#### [TASK SET]
[A] Please answer these questions from the restaurant review excerpt:
(i) What brand of bone china does the restaurant use?
(ii) What dish started the meal?
(iii) What is the name of the beverage the diners were introduced to?
[B] Write the next part of the restaurant review excerpt, continuing on from its final sentence.

----- EXCERPT PROVIDED

Proof that the resto was good? It was full! Guests here dine and adore the restaurant’s refreshing art deco look and art nouveau furnishings that reflect the splendor and distinction of its inspirational name, as did the fine linen, Narumi bone china, crystal ware and silver cutlery.

We started with a thick soup of spinach and bamboo piths. Steamed crabmeat and egg white dumplings were next, followed by steamed chicken dumpling with mushrooms and prawns, crispy bean curd skin filled with shrimp and yellow chives. Steamed cod fillet with sweet turnips and, for long life, stir fried mee swa noodles Hokkien style.

We were introduced to a beverage called Eight Treasures Tea — an exotic combination of red dates, wolfberries, longans, chrysanthemums, jasmine, mai dong, ginseng and rose buds. This special concoction is said to help lower cholesterol, aids blood circulation and immunity. Ate Jaqui loved it she couldn’t stop having her cup refilled!

----------
----- DATA SUPPLIED

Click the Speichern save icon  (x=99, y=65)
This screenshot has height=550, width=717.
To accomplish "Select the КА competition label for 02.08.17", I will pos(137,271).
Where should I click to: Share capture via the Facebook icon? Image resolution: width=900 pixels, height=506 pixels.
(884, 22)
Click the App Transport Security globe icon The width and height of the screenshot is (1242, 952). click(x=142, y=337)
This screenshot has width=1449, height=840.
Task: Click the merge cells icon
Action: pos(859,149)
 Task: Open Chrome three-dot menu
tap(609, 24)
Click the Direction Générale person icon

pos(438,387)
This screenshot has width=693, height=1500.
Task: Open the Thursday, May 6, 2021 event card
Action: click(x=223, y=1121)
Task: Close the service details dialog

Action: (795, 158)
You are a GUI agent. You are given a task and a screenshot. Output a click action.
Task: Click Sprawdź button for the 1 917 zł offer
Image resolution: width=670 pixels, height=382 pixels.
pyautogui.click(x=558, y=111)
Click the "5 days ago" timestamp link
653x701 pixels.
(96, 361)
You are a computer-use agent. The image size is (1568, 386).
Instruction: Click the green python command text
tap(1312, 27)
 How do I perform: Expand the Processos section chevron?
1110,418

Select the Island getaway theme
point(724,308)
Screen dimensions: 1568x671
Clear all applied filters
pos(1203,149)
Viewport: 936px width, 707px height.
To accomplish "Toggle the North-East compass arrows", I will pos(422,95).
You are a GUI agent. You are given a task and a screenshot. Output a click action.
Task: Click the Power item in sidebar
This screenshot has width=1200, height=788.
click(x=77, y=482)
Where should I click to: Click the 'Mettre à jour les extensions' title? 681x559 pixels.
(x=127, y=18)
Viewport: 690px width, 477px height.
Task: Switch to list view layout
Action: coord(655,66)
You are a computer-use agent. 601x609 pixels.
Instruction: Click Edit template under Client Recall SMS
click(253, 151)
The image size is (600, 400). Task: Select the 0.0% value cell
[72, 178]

----------

#### [ANSWERS FOR THE TASKS]
[A]
(i) Narumi
(ii) A thick soup of spinach and bamboo piths
(iii) Eight Treasures Tea

[B]
My sisters, who could no longer contain themselves, went nuts over the chilled aloe vera with lemon grass jelly. They were screaming in delight. So much for the aristocratic ambience!

Four Seasons Hotel Singapore, Adeline said, is consistently ranked the top hotel in Singapore by renowned international publications such as Travel + Leisure and Conde Nast.

The secret of the hotel’s consistent success lies in its core and culture values — that which provide clarity of purpose for each and every employee, perpetuating a cycle of success in which happy and loyal employees lead to satisfied loyal customers. The cornerstone of the hotel’s service is deeply embedded in its golden rule which centers on respect.

The lunch was long over yet we found ourselves still entangled in more girly talk. Adeline and Cristina  gave us more tips on what we must enjoy with the hotel’s great location being short walking distance to the nearby Orchard Road. Fortunately for us, the Great Singapore Sale and Food Festival was ongoing so we were able to take advantage of this. We acquired some wonderful books at nearby Borders and clothes at Forever 21. It was a very short and pleasant walk back to the hotel as my sisters sang their way under the trees. Our laughter scared the birds away, or was it our voices?! Hahaha!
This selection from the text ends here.